- Born: 10 January 1962 (age 63) Riyadh, Saudi Arabia
- Spouse: Jazzi bint Saud bin Abdulaziz Al Saud ​ ​(m. 1988)​
- House: Al Saud
- Father: Talal bin Abdulaziz Al Saud
- Mother: Mona El Solh
- Occupation: Businessman

= Khalid bin Talal Al Saud =

Saudi royal and businessman (born 1962)

Khalid bin Talal Al Saud (خالد بن طلال بن عبد العزيز آل سعود; born 10 January 1962) is a member of the Saudi royal family, one of the grandsons of Saudi's founder King Abdulaziz, and the owner of Al Nafood Trading Establishment.

==Early life==
Prince Khalid was born on 10 January 1962 to the Lebanese Mona El Solh, daughter of Riad as-Solh, the first prime minister of Lebanon, and Prince Talal bin Abdulaziz. He is full brother of Prince Al Waleed bin Talal.

==Background==
The prisoner-exchange agreement signed between Israel and Hamas in October 2011 that arranged for the release of Israeli soldier Gilad Shalit and over 1,000 mainly Palestinian and Arab-Israeli prisoners was received with disapproval by some members of the Israeli public. Subsequent to this exchange, according to comments made by Saudi cleric Awad Al-Qarni and reiterated by Prince Khalid, one Israeli family offered $100,000 for the capture of a Palestinian man released under the deal who they believed was responsible for the 1998 death of one of their relatives. As of late October 2011, news agencies were reporting at least two such $100,000 bounties on-offer by Israeli extremist groups for the killing of Palestinians who were released in the exchange and who they believe to have been responsible for the killing of Israelis.

==Controversy==
As part of conservative wing in Saudi royal family, Khalid said he had been forced to speak out after quiet efforts to advise his brother to mend his ways had fallen on deaf ears. Khalid, told an Arabic website that his brother's plan to introduce cinema into Saudi society was the straw that broke the camel's back. This was a reference to a Saudi film financed by Al Waleed bin Talal, and shown in Saudi Arabia in 2011 despite fierce opposition from Islamist activists.

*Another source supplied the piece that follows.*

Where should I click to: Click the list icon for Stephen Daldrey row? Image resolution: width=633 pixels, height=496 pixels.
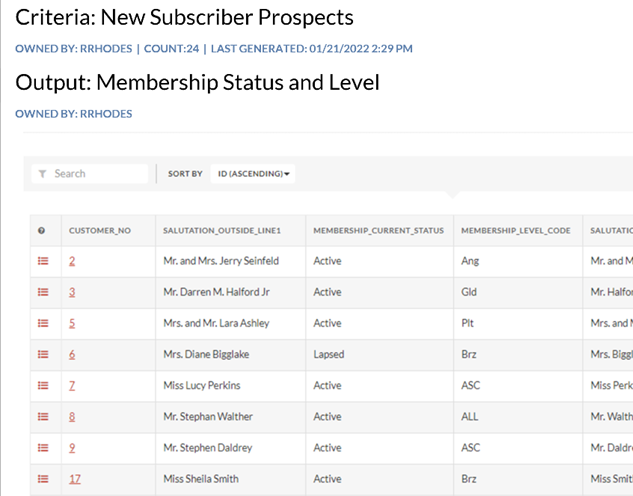point(43,448)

On 29 October 2011, Prince Khalid stated that he would give $900,000 for the capture of any Israeli soldier for use as bargaining leverage in potential future negotiations with Israel for the release of Palestinians held in Israeli prisons, variously estimated in late October 2011 as between 5,000 and 7,000 persons. Details provided about his announcement varied considerably among the many media outlets that covered it, with some apparent contradictions among them, and with some reports excluding any mention of the previous bounty offers made by Israeli groups that the Prince said prompted his offer.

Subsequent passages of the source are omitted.